Why This Matters
Elisa Wirsching investigates whether postemployment ethics rules actually slow the “revolving door” between Congress and K Street or simply reshape staff behavior to preserve lobbying careers. The study speaks to broader debates about how institutional rules affect incentives for nonelected public officials and why many ethics reforms appear to underperform.
What the Rule Did
The 2007 Honest Leadership and Open Government Act (HLOGA) introduced a specific postemployment restriction: staffers who become lobbyists and earn at least 75% of a member of Congress’s salary were barred from contacting their former employers in Congress for one year.
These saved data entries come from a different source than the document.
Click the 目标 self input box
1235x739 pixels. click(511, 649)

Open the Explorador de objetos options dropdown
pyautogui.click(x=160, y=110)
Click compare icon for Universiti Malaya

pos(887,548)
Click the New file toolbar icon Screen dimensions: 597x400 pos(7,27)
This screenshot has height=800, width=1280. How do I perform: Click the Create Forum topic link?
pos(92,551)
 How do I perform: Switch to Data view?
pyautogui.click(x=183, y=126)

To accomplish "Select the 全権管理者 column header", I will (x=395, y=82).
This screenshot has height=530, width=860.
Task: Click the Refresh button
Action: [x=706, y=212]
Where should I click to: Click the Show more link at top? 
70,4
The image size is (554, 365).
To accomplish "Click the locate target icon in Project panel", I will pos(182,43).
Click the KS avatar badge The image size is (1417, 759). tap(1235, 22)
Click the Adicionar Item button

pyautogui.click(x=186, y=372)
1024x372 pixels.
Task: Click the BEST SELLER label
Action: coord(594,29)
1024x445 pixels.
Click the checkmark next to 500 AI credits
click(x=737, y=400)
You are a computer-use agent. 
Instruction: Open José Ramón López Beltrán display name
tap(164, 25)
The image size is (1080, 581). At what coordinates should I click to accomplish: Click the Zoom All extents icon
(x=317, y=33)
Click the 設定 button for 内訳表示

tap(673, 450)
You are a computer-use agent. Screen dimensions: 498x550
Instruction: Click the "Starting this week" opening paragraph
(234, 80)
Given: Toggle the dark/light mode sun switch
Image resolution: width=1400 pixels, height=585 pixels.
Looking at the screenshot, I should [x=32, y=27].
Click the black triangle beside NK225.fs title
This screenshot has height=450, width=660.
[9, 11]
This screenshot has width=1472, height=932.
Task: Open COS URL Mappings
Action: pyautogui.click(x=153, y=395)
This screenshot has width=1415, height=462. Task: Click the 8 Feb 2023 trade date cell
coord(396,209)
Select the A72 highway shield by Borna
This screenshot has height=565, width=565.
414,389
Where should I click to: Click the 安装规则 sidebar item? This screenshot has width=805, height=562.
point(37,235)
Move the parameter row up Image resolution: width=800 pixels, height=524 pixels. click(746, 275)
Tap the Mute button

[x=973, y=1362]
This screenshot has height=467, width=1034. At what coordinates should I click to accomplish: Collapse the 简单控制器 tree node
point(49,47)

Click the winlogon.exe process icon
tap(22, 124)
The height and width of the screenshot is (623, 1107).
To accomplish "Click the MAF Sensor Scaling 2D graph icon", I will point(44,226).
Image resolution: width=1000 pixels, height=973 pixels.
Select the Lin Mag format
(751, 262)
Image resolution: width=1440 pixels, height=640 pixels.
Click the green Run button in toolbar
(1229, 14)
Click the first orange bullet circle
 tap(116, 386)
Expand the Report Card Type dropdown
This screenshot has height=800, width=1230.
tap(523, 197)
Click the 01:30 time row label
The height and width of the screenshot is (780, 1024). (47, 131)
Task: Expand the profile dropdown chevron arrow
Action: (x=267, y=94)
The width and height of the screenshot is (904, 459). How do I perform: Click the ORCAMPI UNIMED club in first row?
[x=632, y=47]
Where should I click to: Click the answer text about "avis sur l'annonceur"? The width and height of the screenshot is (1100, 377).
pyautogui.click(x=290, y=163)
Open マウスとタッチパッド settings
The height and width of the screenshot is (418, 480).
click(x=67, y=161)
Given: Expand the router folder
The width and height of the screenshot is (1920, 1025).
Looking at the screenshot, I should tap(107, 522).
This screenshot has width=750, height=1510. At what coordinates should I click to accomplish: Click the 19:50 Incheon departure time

That earnings threshold created a clear compliance margin that staff could potentially respond to strategically.
Data and Methods
Using the full roster of congressional staff from 2001–2016, Wirsching leverages panel-data approaches to track how staff salaries and career transitions changed after HLOGA. The analysis compares pre- and post-reform patterns in pay and career outcomes, and examines who becomes a lobbyist and what early-career revenues those new lobbyists capture.
Key Findings
What This Means for Reform
These results explain one mechanism behind persistent revolving-door flows: when rules hinge on earnings cutoffs, affected workers can and do adjust employment choices to retain access to lucrative private-sector roles. Policymakers designing postemployment restrictions should account for behavioral responses to thresholds and consider alternative rule designs or enforcement strategies if the goal is to materially reduce access between government and lobbying careers.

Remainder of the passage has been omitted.